Se dice, se siente y está presente: Según los que saben, el 2010 será por fin el año del “libro electrónico”, llámese Kindle, Nook, iTablet o como sea que se llame el aparatito en boga que promete eliminar el papel de nuestras vidas, así como el MP3 ha eliminado la necesidad de discos físicos de música y YouTube pretende eliminar la necesidad de los canales de televisión.

Hace diez años, las discográficas —intermediarios del mercado de la música grabada— se sentían triunfantes, seguros de tener un negocio a prueba de balas y una entonces incipiente Internet que no representaba una competencia seria. Pero no tomaron en cuenta que el futuro los alcanzaría más rápido de lo que creían. Y cuando el futuro los alcanzó, en vez de encontrar una forma de adaptarse a las nuevas reglas del juego, hicieron las del niño que en un acto de berrinche se lleva la pelota para su casa anulando el juego; buscando chivos expiatorios y torciendo el brazo de la ley a su favor. Victorias pírricas que no han hecho sino retrasar un poco su inexorable extinción.
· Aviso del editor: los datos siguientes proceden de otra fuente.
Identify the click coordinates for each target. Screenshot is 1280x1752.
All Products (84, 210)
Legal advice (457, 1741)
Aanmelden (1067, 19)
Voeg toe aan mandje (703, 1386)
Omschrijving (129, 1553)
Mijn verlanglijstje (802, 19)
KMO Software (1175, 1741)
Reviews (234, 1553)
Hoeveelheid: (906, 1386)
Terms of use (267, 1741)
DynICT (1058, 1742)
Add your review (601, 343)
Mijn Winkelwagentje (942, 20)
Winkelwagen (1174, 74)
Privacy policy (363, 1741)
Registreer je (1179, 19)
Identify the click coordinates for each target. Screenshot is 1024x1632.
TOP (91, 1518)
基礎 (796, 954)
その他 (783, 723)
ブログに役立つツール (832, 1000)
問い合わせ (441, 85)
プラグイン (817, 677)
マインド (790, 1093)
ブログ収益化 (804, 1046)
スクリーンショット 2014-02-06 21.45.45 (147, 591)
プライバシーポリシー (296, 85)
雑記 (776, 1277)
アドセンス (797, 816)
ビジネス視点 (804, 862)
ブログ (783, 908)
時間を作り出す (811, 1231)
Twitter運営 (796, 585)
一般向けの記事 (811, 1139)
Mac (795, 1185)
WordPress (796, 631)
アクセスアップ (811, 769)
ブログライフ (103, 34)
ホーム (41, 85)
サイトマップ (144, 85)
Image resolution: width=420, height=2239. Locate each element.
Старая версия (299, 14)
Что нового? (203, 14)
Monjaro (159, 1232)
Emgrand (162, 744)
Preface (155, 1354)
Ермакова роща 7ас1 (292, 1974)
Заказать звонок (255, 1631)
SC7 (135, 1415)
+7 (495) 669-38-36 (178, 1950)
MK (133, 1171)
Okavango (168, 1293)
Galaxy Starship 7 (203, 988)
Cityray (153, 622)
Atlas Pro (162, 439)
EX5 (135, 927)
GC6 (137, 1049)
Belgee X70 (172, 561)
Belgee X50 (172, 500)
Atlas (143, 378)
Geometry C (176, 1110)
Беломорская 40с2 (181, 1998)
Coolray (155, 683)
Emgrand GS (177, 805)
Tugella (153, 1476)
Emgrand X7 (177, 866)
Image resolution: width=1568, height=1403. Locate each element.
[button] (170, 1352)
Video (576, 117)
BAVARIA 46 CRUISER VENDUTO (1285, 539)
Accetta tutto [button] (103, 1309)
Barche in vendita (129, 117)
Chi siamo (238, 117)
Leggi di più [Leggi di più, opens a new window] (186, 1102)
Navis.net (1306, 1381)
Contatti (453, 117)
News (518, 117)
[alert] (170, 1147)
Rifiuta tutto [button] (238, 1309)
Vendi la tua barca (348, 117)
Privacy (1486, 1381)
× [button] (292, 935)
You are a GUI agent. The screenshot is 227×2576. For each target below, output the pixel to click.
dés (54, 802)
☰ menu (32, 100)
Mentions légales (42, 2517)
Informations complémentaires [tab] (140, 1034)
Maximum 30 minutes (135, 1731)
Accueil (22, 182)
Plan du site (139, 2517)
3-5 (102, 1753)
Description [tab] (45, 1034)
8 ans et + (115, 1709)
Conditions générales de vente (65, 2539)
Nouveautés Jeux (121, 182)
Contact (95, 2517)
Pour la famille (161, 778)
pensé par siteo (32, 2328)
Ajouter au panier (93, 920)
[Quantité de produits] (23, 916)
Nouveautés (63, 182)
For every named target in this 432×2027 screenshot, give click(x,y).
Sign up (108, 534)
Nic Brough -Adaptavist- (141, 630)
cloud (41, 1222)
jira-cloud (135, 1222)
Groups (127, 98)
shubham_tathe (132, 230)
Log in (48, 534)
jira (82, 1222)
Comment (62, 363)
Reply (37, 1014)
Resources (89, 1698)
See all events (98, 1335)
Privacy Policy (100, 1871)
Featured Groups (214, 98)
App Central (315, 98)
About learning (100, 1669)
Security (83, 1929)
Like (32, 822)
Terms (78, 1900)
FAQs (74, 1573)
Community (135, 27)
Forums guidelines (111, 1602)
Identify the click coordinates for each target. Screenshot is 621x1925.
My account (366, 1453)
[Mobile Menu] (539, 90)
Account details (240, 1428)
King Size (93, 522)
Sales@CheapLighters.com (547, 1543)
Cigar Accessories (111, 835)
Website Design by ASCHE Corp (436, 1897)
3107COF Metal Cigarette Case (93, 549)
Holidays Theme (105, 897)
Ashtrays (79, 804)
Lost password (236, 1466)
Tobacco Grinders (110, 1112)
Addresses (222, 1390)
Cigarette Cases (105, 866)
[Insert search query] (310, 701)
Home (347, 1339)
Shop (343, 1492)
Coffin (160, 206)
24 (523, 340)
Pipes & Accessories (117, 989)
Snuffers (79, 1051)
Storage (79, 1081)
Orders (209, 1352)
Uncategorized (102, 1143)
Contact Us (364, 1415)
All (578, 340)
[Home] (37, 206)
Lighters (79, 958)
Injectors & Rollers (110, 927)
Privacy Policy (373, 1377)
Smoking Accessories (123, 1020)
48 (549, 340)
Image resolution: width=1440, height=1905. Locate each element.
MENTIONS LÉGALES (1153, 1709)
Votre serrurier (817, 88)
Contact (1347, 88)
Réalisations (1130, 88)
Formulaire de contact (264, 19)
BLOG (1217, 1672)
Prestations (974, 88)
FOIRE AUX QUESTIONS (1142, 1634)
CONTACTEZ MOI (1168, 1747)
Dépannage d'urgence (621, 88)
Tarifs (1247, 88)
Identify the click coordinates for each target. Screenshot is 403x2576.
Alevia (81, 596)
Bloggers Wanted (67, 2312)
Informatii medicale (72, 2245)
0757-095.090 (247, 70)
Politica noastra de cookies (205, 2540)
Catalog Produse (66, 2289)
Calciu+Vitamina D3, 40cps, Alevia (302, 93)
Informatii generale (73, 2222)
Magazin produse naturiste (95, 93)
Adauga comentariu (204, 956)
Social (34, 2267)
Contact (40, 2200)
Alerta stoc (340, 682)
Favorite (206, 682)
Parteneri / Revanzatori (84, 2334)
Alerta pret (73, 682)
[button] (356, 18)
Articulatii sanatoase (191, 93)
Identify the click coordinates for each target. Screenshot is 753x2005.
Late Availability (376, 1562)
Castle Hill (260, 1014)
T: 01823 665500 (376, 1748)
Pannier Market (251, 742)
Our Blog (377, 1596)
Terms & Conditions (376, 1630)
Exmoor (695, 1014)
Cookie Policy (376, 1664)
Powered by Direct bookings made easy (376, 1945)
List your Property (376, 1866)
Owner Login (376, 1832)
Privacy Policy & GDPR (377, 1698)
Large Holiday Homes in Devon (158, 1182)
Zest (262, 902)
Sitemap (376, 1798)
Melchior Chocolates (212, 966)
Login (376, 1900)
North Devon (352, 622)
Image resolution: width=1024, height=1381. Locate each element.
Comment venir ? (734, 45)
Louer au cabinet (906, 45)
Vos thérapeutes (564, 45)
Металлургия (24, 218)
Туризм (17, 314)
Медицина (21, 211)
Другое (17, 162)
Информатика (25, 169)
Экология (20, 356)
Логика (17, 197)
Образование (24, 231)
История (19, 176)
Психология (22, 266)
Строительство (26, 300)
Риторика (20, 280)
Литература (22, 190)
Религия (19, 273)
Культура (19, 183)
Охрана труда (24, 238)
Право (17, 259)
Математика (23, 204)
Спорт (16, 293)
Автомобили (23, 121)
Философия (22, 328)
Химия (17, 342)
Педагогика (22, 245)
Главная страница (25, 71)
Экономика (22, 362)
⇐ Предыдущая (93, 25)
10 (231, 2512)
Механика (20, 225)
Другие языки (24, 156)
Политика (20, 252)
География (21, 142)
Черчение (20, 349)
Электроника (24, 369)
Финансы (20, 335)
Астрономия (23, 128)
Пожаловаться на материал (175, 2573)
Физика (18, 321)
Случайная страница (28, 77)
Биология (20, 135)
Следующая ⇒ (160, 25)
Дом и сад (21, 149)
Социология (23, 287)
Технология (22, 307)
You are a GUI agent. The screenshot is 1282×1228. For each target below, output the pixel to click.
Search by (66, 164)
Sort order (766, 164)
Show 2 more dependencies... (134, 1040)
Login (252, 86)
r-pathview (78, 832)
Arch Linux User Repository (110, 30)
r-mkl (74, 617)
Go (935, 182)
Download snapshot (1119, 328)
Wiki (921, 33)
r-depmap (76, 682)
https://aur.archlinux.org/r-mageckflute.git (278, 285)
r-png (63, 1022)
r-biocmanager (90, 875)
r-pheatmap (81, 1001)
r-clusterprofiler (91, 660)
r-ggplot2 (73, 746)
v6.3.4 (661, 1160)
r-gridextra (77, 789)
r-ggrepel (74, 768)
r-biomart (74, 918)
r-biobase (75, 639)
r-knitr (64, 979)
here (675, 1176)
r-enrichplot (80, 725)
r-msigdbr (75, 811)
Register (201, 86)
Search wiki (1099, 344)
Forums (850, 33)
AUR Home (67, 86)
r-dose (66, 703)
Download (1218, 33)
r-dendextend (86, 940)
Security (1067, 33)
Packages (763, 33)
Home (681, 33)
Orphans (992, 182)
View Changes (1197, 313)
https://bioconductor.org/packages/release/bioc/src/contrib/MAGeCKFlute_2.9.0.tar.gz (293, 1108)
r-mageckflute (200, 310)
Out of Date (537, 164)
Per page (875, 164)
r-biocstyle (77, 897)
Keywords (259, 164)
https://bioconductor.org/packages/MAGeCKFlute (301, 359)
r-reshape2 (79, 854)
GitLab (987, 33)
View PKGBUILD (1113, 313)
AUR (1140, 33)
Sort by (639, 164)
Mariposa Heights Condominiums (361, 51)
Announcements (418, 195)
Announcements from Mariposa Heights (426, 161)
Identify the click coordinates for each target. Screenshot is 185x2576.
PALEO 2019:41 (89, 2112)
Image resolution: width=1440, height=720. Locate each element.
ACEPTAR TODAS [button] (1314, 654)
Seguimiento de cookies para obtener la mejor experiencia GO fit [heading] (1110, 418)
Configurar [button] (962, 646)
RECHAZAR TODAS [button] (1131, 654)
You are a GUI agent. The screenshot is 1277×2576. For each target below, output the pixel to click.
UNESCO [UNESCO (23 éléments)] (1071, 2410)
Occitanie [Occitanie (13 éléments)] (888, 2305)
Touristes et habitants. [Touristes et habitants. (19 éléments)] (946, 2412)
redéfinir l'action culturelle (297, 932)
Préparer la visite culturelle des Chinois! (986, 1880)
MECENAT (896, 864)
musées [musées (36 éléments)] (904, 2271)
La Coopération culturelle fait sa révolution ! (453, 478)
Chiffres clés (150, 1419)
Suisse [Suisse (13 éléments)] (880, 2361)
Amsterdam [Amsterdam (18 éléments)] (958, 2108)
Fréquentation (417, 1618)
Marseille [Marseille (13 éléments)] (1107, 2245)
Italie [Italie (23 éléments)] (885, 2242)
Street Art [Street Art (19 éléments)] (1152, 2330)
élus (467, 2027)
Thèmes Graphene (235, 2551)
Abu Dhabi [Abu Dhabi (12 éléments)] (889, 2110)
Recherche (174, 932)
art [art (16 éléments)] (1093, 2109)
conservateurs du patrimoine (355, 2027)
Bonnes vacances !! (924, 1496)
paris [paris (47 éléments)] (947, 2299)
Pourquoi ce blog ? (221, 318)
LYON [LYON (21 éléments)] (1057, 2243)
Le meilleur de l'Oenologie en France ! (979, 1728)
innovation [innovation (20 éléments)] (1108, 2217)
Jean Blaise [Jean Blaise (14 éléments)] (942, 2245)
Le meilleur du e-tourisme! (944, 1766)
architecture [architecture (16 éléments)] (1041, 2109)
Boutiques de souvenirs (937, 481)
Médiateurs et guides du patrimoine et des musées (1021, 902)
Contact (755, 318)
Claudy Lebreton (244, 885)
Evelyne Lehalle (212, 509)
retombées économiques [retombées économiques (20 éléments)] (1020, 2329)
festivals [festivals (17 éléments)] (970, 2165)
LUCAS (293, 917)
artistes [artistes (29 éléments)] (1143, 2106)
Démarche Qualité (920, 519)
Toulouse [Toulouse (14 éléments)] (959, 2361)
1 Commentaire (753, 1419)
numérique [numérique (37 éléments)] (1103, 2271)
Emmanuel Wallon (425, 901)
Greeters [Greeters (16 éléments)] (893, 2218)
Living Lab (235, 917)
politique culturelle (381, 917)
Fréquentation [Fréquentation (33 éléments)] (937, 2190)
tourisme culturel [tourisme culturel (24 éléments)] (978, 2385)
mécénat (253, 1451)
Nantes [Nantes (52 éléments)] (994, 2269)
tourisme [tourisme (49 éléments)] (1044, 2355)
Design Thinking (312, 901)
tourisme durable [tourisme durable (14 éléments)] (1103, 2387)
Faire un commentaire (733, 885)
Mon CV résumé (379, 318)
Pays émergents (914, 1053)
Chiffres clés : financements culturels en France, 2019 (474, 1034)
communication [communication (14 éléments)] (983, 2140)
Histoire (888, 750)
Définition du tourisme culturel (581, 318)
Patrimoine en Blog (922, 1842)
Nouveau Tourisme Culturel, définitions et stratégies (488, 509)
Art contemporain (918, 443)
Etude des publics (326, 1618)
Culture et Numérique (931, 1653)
Ahora, por lo que parece, el turno les toca ahora a las editoriales, al menos en España (y como es de esperar, en América Latina estos fenómenos nos llegarán más tarde, pero llegarán al fin y al cabo). Volvemos a ver la misma historia, solo que en el caso del mercado del libro hablamos de un modelo de negocios que virtualmente no ha cambiado desde la invención de la imprenta por Gutenberg en el siglo XV. ¿Está realmente ocurriendo una transición masiva de preferencia hacia el libro digital, como los entusiastas de la tecnología nos dicen?